# The Way International



## sam (Dec 3, 2004)

I haven't seen much on The Way International and was wondering if folks here have had any runin with them or interesting resources? 

I have a buddy in it who predictably is close-minded as anything regarding truth. I ended up sending him some of James White's resources for Jehovas Witnesses regarding the deity of Christ in 2 Peter 1:1 but as with previous attempts have just been ignored when an impasse has been reached. (Obviously, I pulled the JW references out.  )

Kinda curious what the groups experiences and resources have been. How uniform is this group in attitude? Are all instances the same or do they vary locally? Looking forward to the replies!

Sam


[Edited on 4-12-2004 by sam]

[Edited on 4-12-2004 by sam]


----------



## pastorway (Dec 3, 2004)

I did a research project on them in Bible college for a Theology of Cults class....of course I picked them because people who know about them always think I am associated with them when they hear my name and know I am a pastor.....

Pastor Phillip WAY

AnyWay, I will see if I can find the paper I wrote and get my bibliography posted.
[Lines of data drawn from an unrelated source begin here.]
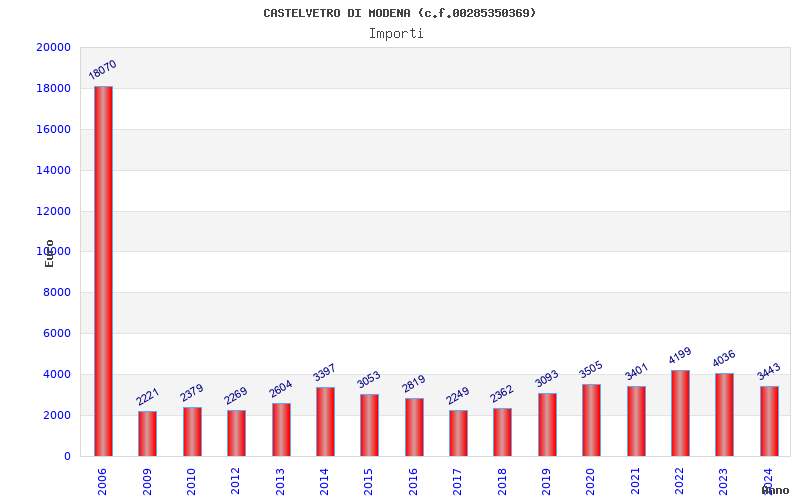
Task: Select the 8000 y-axis tick label
Action: [x=57, y=292]
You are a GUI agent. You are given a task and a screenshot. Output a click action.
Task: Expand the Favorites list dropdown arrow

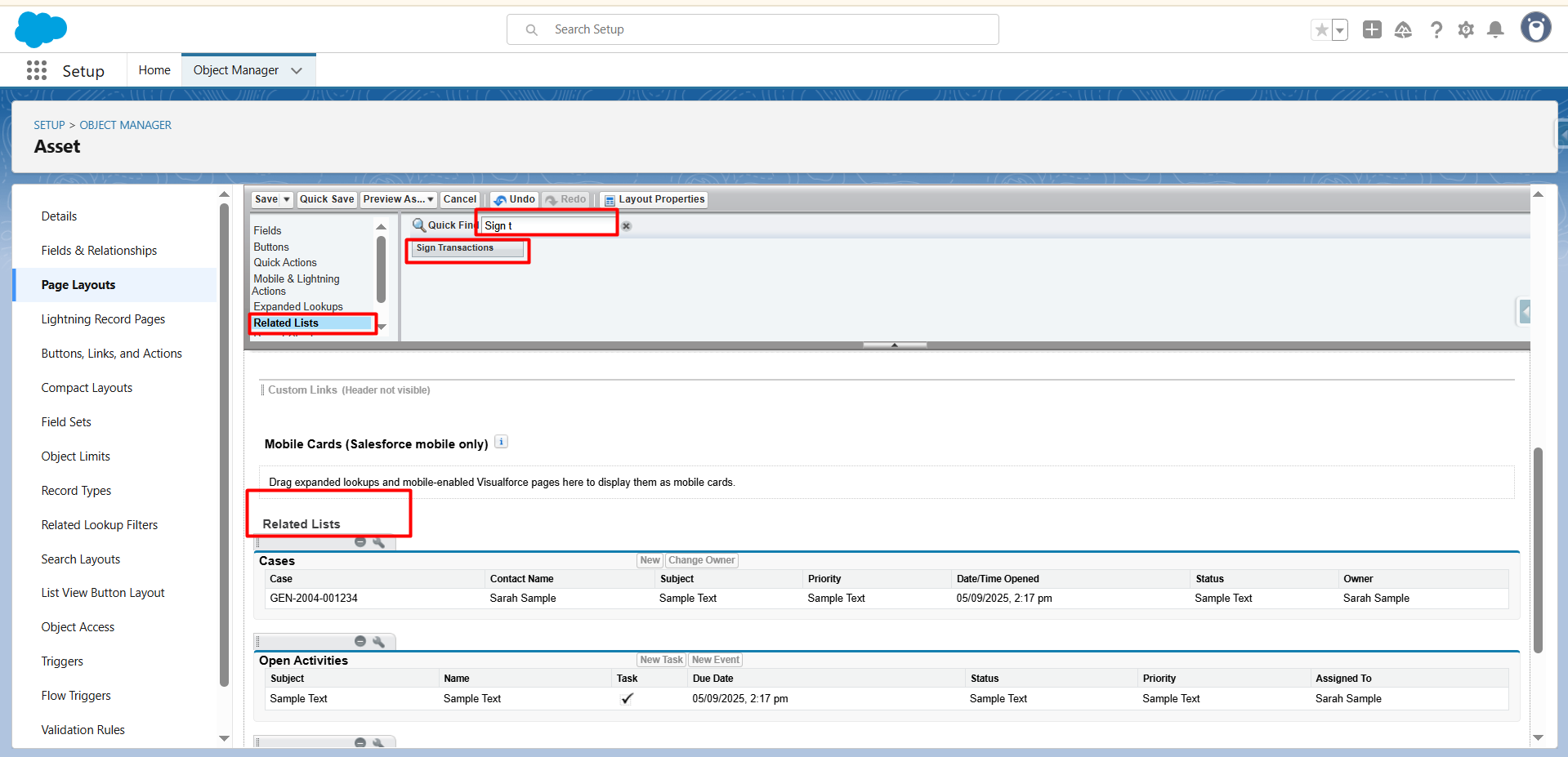tap(1340, 30)
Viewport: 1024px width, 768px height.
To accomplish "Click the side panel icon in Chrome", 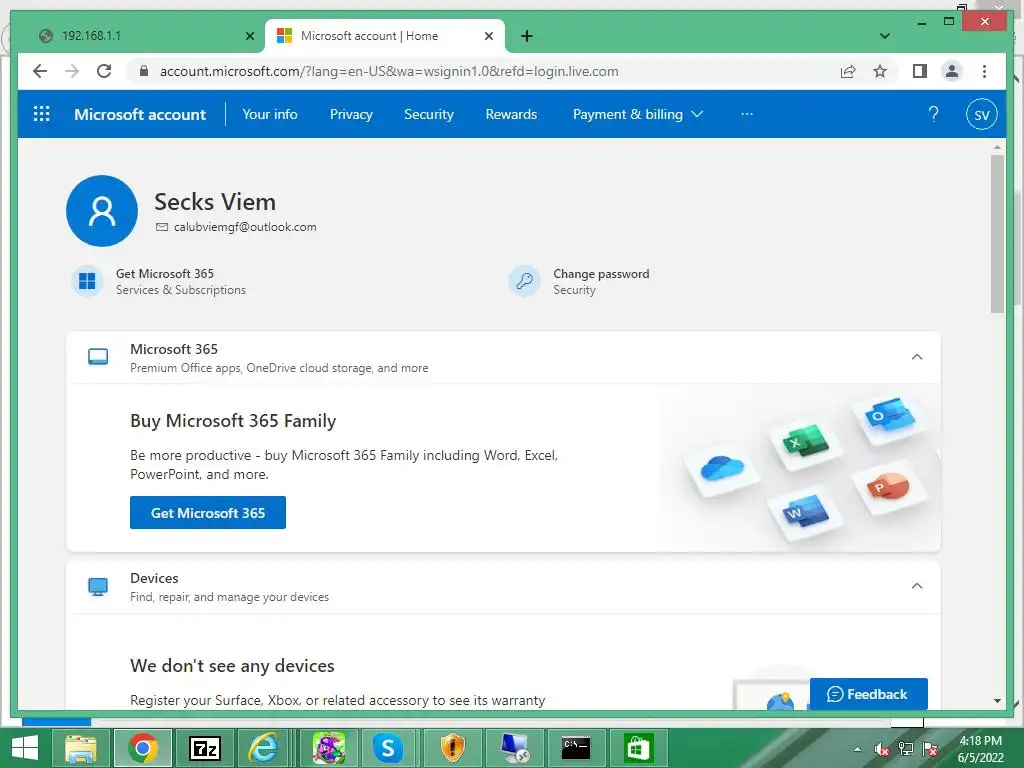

It will be sometime later this weekend.

Phillip


PS - of course our family can trace the family tree back to Jesus immediate family you know. It is especially clear this time of year.....you have heard the Christmas carol _A Way in the Manger_.......


----------



## SmokingFlax (Dec 3, 2004)

Oh yeah I've had a run in with these antinomians -it was pretty freaked out.


----------



## fredtgreco (Dec 3, 2004)

They are not just antinomians, they are a full blown cult.

They are based out of Ohio (or were) and they are constantly the subject of legal action.

Want to hear irony? I actually did some legal work for them as a research assistant for a firm in Cleveland more than a decade ago.


----------



## SmokingFlax (Dec 3, 2004)

Were you a believer at the time?


----------



## ANT (Dec 3, 2004)

I had 2 pretty close friends get involved with them around 8 to 10 years ago. I researched and tried to witness to them the truth. But they were bent on trying to convince me of their teachings. I even took one out to dinner and we discussed the Trinity for over an hour .... no progress there either.

I moved away from them about 7 years ago, I would have to start my research again before I could explain about "The Way". I have not even thought about that group (cult) for many years. I have asked other friends who knew them if they are still in touch with them, ... They said they were still involved in it.


----------



## SmokingFlax (Dec 3, 2004)

Ant,

Your situation sounds similar to mine...

I had a relative who was involved w/them. He and I went round and round about issues regarding "liberty in Christ" which (they) twisted into pretty much moral anarchy from what I could gather at the time.


----------



## ANT (Dec 3, 2004)

Yeah, It's crazy. And the way they try to apply the Greek .... The lay people act as if they are Greek scholars. My friends were constantly trying to tell me about their Greek interpretations of words in the Scriptures. They were so incredibly off base.


----------



## fredtgreco (Dec 3, 2004)

> _Originally posted by SmokingFlax_
> Were you a believer at the time?



Yes, newly so. But the work was some very simple research for a partner, nothing exciting. But I thought it was interesting that our paths crossed.


----------



## SmokingFlax (Dec 4, 2004)

Oh yeah...the Greek thing! Now that you mention it, that kind of thing was happening to me too! Almost just like the JW's in that respect. 

What's up with that? I guess it's a good way to make people feel like they've entered into some kind of secret knowledge or something (???).


----------